1
votes

I am new to Antlr and parsing, so this is a learning exercise for me.

I am trying to parse a language that allows free-format text in some locations. The free-format text may therefore be ANY word or words, including the keywords in the language - their location in the language's sentences defines them as keywords or free text.

In the following example, the first instance of "JOB" is a keyword; the second "JOB" is free-form text:

JOB=(JOB)

I have tried the following grammar, which avoids defining the language's keywords in lexer rules.

grammar Test;

test1   :   'JOB' EQ OPAREN (utext) CPAREN ;
utext   :    UNQUOTEDTEXT ;

COMMA           :   ',' ;
OPAREN          :   '(' ;
CPAREN          :   ')' ;
EQ              :   '=' ;
UNQUOTEDTEXT    :   ~[a-z,()\'\" \r\n\t]*? ;
SPC             :   [ \t]+      -> skip  ;

I was hoping that by defining the keywords a string literals in the parser rules, as above, that they would apply only in the location in which they were defined. This appears not to be the case. On testing the "test1" rule (with the Antlr4 plug-in in IDEA), and using the above example phrase shown above - "JOB=(JOB)" (without quotes) - as input, I get the following error message:

line 1:5 mismatched input 'JOB' expecting UNQUOTEDTEXT

So after creating an implicit token for 'JOB', it looks like Antlr uses that token in other points in the parser grammar, too, i.e. whenever it sees the 'JOB' string. To test this, I added another parser rule:

test2   :   'DATA' EQ OPAREN (utext) CPAREN ;

and tested with "DATA=(JOB)"

I got the following error (similar to before):

line 1:6 mismatched input 'JOB' expecting UNQUOTEDTEXT

Is there any way to ask Antlr to enforce the token recognition in the locations only where it is defined/introduced?

Thanks!

2
As a side note, never create lexer rules that potentially match zero chars (like your UNQUOTEDTEXT rule).
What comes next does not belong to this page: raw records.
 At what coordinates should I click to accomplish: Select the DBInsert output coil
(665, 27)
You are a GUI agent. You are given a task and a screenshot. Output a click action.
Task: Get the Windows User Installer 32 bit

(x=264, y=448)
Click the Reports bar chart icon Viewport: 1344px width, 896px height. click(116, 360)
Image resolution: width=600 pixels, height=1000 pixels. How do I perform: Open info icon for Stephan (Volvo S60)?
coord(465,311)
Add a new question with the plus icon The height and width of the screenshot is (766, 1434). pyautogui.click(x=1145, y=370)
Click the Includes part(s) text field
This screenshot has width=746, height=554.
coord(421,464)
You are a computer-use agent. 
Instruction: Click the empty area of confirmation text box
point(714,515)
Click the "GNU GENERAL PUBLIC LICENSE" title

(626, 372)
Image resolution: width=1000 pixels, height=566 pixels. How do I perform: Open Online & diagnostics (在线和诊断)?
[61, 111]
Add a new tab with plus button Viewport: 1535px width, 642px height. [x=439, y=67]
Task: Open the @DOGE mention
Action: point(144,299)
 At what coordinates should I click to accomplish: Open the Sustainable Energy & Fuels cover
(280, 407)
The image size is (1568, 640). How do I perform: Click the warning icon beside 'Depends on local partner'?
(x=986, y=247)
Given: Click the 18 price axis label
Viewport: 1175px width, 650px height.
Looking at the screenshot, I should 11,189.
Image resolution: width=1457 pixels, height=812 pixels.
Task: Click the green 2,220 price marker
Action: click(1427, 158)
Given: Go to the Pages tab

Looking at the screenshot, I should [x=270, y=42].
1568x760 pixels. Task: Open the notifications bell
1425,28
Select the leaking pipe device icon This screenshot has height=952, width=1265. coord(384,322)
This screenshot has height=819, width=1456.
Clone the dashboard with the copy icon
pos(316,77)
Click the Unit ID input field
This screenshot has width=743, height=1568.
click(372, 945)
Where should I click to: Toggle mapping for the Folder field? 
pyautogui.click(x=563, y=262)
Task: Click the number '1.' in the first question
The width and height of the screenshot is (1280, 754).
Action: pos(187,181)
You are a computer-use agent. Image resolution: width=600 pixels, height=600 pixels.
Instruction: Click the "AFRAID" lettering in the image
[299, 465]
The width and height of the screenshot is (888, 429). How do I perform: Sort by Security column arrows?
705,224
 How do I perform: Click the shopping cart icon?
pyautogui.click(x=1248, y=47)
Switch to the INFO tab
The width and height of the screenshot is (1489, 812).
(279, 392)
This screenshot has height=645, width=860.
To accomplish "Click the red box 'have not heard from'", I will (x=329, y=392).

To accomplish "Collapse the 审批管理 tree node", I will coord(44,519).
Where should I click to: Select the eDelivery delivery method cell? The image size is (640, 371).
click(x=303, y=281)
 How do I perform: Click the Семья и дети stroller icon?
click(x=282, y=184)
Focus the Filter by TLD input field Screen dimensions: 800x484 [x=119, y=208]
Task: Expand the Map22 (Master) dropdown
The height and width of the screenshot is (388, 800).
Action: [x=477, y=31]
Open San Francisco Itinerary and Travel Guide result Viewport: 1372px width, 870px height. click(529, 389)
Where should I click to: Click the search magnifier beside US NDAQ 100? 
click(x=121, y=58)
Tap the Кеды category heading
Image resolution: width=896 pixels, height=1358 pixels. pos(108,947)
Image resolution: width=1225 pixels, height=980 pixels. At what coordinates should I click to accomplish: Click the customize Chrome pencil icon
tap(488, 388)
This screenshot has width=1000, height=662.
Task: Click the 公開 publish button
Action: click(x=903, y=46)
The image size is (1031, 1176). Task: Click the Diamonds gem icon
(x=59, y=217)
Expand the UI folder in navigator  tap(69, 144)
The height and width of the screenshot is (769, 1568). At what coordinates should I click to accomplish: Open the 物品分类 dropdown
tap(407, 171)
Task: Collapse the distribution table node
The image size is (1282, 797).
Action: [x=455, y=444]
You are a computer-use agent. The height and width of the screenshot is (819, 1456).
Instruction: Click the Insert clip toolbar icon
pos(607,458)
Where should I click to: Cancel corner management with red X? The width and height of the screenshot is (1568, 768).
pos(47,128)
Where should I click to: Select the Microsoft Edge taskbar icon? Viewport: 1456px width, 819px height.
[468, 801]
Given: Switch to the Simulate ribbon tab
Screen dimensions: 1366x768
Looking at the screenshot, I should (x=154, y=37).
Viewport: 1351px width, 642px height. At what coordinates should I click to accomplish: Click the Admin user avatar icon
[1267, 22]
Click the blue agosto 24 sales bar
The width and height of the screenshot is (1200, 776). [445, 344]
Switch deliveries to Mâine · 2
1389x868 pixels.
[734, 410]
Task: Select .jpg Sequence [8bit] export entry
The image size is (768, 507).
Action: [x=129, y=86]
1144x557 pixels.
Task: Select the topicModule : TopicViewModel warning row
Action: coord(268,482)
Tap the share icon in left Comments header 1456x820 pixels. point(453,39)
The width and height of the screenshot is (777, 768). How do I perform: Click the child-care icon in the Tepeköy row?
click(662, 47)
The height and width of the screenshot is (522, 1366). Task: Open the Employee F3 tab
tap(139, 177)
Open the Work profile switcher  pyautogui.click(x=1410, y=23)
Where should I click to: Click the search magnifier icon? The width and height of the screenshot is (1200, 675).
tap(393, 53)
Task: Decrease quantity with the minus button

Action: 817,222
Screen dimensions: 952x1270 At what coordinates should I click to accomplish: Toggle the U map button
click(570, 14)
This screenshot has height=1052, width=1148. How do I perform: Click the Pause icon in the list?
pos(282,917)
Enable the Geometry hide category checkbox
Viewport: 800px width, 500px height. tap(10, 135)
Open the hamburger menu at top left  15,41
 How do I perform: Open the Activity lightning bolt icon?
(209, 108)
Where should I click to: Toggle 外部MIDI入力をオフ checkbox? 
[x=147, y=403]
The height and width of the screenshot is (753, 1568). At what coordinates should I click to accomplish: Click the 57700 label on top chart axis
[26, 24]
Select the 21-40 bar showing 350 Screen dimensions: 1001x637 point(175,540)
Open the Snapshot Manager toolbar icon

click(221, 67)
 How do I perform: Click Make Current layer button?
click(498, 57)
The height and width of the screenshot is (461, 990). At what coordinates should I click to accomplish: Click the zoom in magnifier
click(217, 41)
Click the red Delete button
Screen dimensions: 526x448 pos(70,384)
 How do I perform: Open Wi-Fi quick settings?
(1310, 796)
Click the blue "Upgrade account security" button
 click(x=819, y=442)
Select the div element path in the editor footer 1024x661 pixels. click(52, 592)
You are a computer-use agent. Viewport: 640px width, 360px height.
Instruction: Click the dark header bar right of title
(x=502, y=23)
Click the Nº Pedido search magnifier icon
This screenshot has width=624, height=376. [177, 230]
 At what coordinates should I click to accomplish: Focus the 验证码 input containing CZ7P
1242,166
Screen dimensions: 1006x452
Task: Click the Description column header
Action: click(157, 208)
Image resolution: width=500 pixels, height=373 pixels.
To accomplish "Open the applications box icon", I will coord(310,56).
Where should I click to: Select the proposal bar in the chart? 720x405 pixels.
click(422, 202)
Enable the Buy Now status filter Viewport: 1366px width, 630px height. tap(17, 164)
This might cause the lexer to produce an infinite amount of empty-string tokens.Bart Kiers
Will do. Thank you - I appreciate your guidance. I'm starting to read your blog on creating TL just now. There's a lot to learn!v0rl0n

2 Answers

2
votes

What you have is essentially a Lake grammar, the opposite of an island grammar. A lake grammar is one in which you mostly have structured text and then lakes of stuff you don't care about. Generally the key is having some lexical Sentinel that says "enter unstructured text area" and then " reenter structured text area". In your case it seems to be (...). ANTLR has the notion of a lexical mode, which is what you want to to handle areas with different lexical structures. When you see a '(' you want to switch modes to some free-form area. When you see a ')' in that area you want to switch back to the default mode. Anyway "mode" is your key word here.

0
votes

I had a similar problem with keywords that are sometimes only identifiers. I did it this way:

 OnlySometimesAKeyword : 'value' ;

 identifier 
     :   Identifier // defined as usual
     |   maybeKeywords
     ;

 maybeKeywords
     :   OnlySometimesAKeyword 
     // ...
     ;

In your parser rules simply use identifier instead of Identifier and you'll also be able to match the "maybe keywords". This will of course also match them in places where they will be keywords, but you could check this in the parser if necessary.